33.3. Prognostic value of sFLCs at baseline

Chapter 33

The concentrations of sFLCs observed in CLL patients are typically much lower than those found in multiple myeloma (Figure 33.2A), and are similar to patients with B-cell lymphomas (Chapter 31).

In a retrospective study of 259 CLL patients comprising 181 untreated/pre-treatment and 78 treated individuals, an abnormal κ/λ sFLC ratio was associated with shorter time to first treatment; median 48 months vs. 117 months for a normal ratio (p=0.001) (Figure 33.2B) [671]. Patients were allocated to one of three groups based on their normal or abnormal κ/λ sFLC ratios (analysing abnormally high or low ratios separately). An abnormal sFLC ratio was prognostic for reduced overall survival (OS) from diagnosis (Figure 33.2). The sFLC ratio remained prognostic for OS when the groups of 181 untreated/pre-treatment patients were considered separately [671]. Similar findings have been reported by Morabito et al. [675]. On multivariate analysis, four independent prognostic variables for OS were identified: 1) κ/λ sFLC ratio (p=0.024); 2) β2-microglobulin concentration (p=0.01); 3) IGHV mutation status (p=0.017); and 4) ZAP-70 expression (p=0.0001) [671].

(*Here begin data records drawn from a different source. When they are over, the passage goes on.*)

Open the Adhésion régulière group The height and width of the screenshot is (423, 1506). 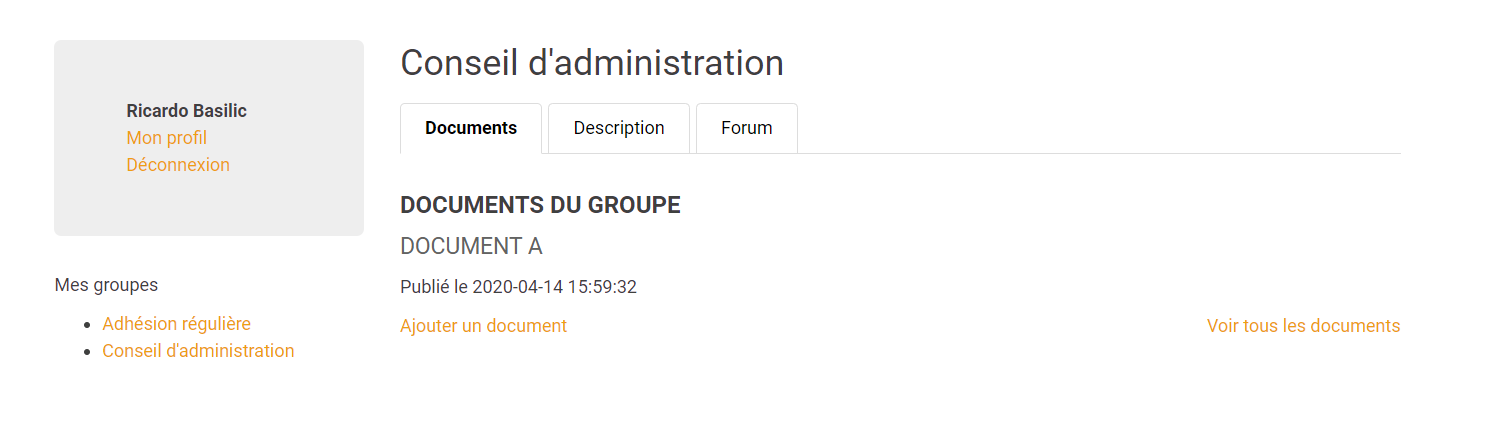tap(176, 324)
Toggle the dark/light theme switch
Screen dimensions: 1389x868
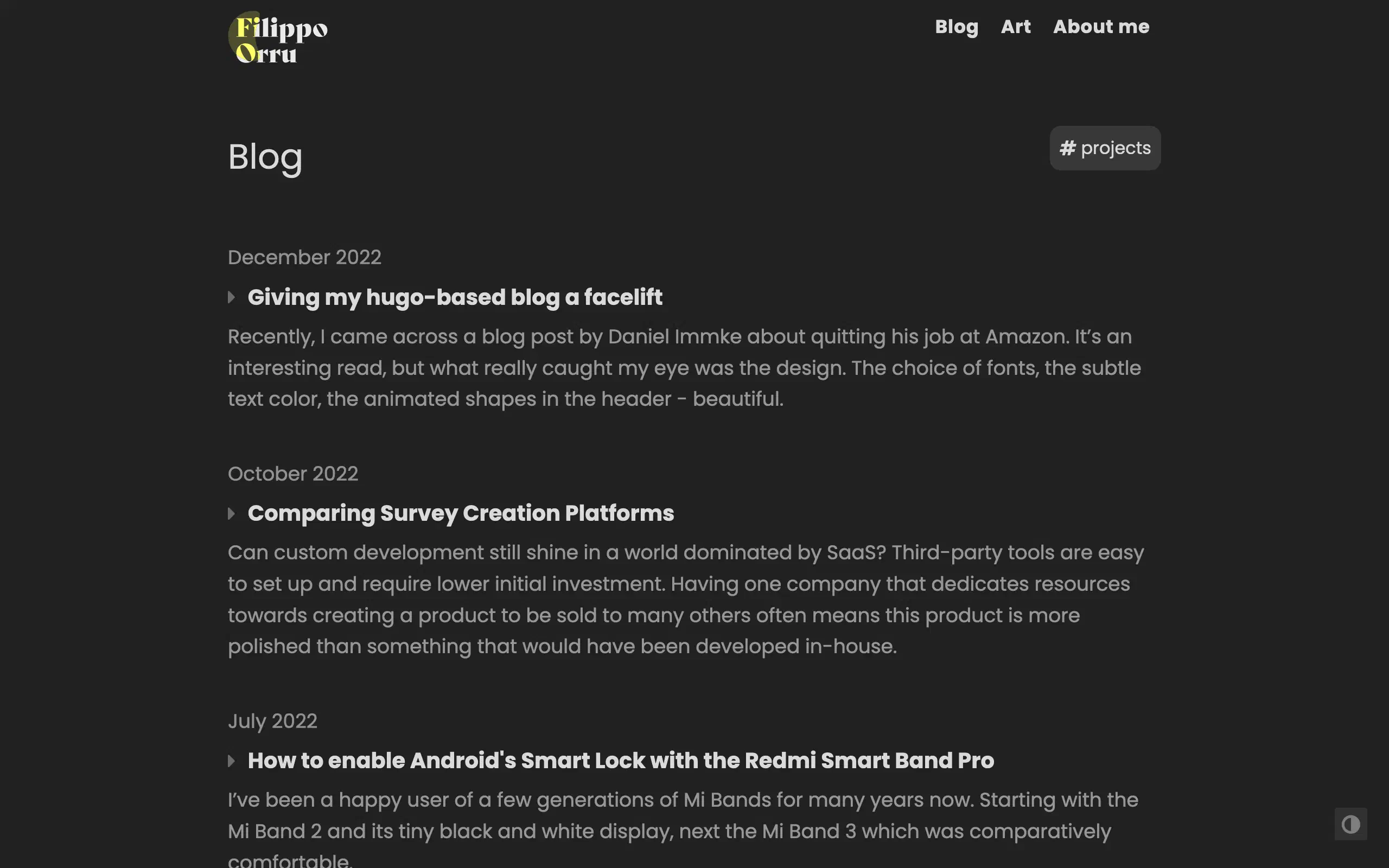(x=1350, y=825)
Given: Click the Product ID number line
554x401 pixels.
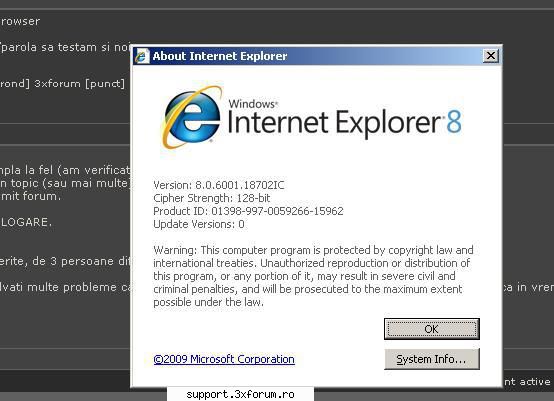Looking at the screenshot, I should (x=248, y=211).
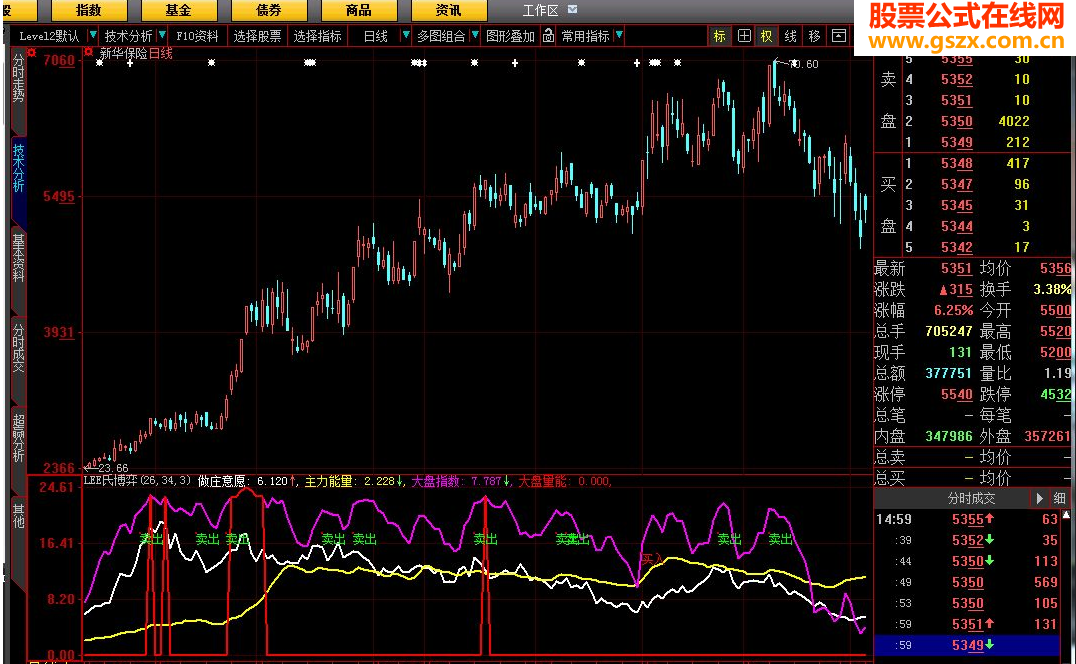Image resolution: width=1076 pixels, height=664 pixels.
Task: Toggle the lock icon beside 图形叠加
Action: 548,36
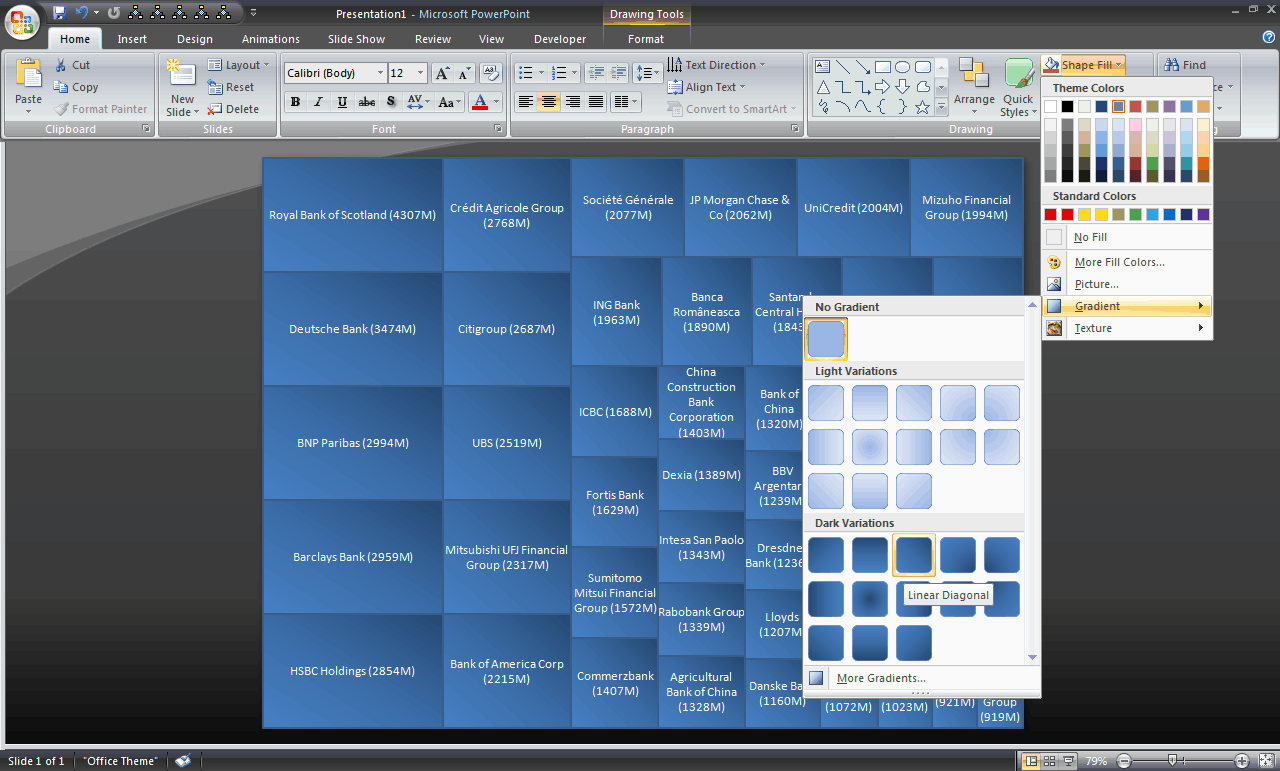Click the Clear All Formatting icon
This screenshot has width=1280, height=771.
tap(489, 72)
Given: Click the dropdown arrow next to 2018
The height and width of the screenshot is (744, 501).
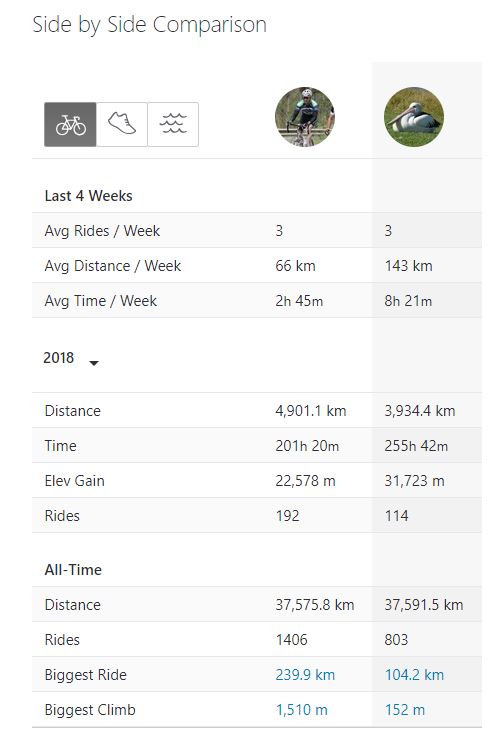Looking at the screenshot, I should click(x=94, y=363).
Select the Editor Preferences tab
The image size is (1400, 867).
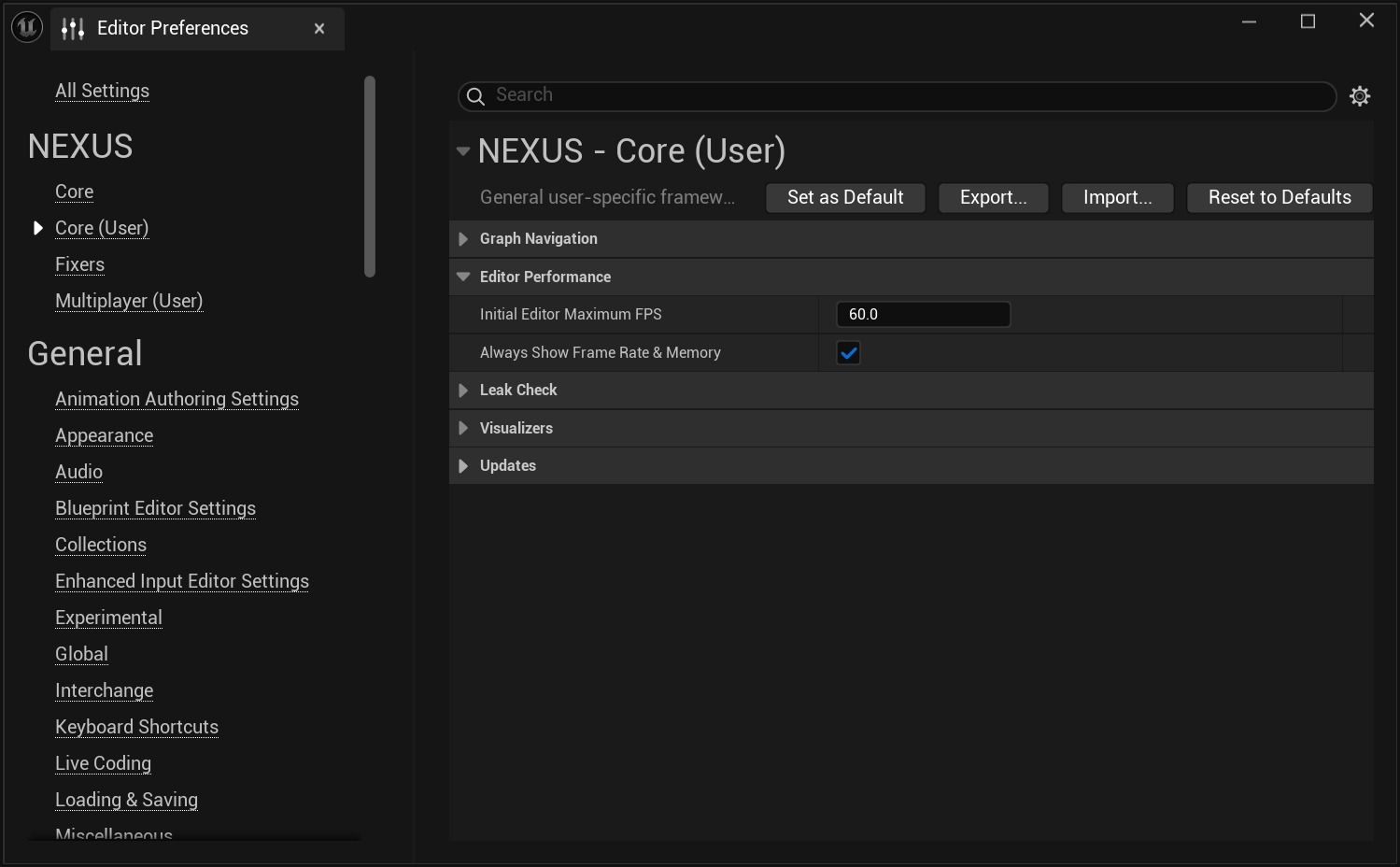(173, 28)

Maurer et al. [673] studied the prognostic value of monoclonal sFLC elevation, polyclonal sFLC elevation and ratio-only abnormality in a cohort of 339 newly diagnosed, untreated CLL patients. After a median follow-up of 47 months, 26% had been treated and 10% had died. All three sFLC abnormalities were associated with a reduced time to first treatment (Figure 33.3A). A monoclonal or polyclonal sFLC elevation was also associated with poor overall survival, compared with patients with normal sFLC concentrations (Figure 33.3). The group with monoclonal sFLC elevation had the worst prognosis, and was shown to have distinct clinical characteristics associated with more aggressive disease. These included a higher prevalence of high-risk biologic characteristics (CD38+, CD49d+, ZAP-70+, IGHV unmutated, and high-risk cytogenetic abnormalities) compared with patients with normal sFLC. Consistent with this finding, the most common cause of death in the monoclonal sFLC elevation group was progressive CLL. In contrast, most deaths in the polyclonal sFLC group were due to other causes, and the authors concluded that polyclonal FLC elevations may serve as a marker of host “fitness”.